In Myanmar, the ethnic cleansing of the Rohingya minority is still on-going. While thousands of people are fleeing the country every day, a new threshold has recently been reached.
Bangladesh and India, two countries taking in the great majority of the refugee’ influx, are set to send back their refugees to Myanmar under a recent agreement.
The first deportations started in spite of warnings from the UNHCR, the refugee agency, calling for a safe and dignified return of those who would voluntarily settle back in Myanmar. After five years of persecution, the UN emphasises the ongoing violence and discrimination suffered by the Muslim minority. However, India is already planning to deport 40,000 people, and Bangladesh has provided the names of 5,000 refugees listed for return to the Myanmar authorities.
India’s authorities consider all those who entered the country without a legal permit as illegal immigrants, who will be identified and sent back. Prime Minister Narendra Modi is said to be strongly influenced by some Hindu groups calling for the deportation of the Myanmar refugees. These same groups could prove to be useful to Modi ahead of the 2019 elections. These groups suggest that the Rohingya are easy targets for radicalisation by extremist groups, as well as their possible -yet unproven- links with Pakistan-based terror organisations.
After a first draft in 2017 and under pressure from China, both Bangladesh and Myanmar authorities have drawn up a concrete plan, which enables “repatriations” to start from mid-November. China’s economic investment in both countries gives it substantial leverage. The East Asian country previously supported Myanmar at various occasions, preventing the UN Security Council and General Assembly from interfering in the western region of Myanmar. Originally coming from the Rakhine province of Myanmar, the Rohingya have been welcomed into Bangladesh from the beginning of the crisis, but the cost of basic refugee camps has become a burden for the impoverished country. Indeed, Dhaka has seen international donors shifting from emergency to integration funding. Back in Myanmar, government authorities in Naypyidaw have so far failed to address security, safety and stability issues that have affected and continue to affect the Rohingya population. Therefore, this deal also aims to inform the global community of the many problems that still face the Rohingya.
Bangladesh’s integrity has also been put into question after a revelation from Canadian and UN officials stating that Dhaka has stopped a bilateral programme aiming to resettle Rohingya refugees in Canada.
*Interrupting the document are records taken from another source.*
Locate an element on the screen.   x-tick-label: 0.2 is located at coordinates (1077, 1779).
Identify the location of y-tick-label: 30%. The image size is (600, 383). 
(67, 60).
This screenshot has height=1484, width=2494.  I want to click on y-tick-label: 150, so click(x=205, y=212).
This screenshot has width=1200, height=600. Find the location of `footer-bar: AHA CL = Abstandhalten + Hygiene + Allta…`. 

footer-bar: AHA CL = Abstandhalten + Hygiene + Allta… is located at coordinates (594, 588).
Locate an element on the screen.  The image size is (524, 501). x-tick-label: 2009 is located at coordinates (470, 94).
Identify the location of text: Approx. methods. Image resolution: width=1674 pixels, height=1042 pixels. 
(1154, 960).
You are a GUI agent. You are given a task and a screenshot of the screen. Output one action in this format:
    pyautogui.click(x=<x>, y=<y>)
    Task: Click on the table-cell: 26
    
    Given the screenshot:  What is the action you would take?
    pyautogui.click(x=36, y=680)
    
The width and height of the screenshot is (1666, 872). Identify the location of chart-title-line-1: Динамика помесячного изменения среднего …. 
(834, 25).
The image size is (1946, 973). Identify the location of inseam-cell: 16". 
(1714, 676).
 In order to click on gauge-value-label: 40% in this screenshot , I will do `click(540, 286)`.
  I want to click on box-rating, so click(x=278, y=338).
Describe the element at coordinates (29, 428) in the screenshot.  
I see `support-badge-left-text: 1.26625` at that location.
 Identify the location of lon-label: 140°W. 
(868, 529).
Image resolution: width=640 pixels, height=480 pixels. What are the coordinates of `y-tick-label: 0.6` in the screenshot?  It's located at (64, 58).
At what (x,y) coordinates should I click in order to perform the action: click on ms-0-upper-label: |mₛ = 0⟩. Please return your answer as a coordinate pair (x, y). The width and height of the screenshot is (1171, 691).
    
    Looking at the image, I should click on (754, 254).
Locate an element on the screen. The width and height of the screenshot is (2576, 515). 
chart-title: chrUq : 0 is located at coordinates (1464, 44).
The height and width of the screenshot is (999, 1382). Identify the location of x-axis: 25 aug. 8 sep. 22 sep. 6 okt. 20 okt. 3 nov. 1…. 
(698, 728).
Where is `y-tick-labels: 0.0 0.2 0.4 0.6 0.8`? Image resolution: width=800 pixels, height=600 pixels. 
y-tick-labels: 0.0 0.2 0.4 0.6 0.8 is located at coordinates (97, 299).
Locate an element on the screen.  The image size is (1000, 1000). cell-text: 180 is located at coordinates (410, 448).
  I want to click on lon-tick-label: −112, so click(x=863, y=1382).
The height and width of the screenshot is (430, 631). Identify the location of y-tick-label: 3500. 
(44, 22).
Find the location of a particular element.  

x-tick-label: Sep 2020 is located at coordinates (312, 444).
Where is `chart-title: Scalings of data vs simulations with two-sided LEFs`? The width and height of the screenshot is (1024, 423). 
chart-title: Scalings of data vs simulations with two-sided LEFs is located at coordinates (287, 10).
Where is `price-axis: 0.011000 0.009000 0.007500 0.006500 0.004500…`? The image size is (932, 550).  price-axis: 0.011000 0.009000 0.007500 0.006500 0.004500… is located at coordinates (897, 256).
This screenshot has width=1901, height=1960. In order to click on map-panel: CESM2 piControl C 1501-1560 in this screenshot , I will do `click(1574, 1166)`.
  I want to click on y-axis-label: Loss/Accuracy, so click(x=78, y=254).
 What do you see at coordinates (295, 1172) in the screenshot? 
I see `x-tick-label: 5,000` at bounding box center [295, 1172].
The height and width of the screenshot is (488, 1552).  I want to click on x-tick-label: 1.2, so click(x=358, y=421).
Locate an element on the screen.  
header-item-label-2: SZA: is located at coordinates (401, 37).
According to Bangladeshi officials, this incentive increased the number of refugees hoping to be resettled in a Western country.
The future of this ethnicity is at stake. Living in the poorest conditions in India and Bangladesh, the Rohingya once hoped to integrate into the societies to which they fled. Today, they are being forced to go back to the very same place where everything started, leaving the question of their survival open.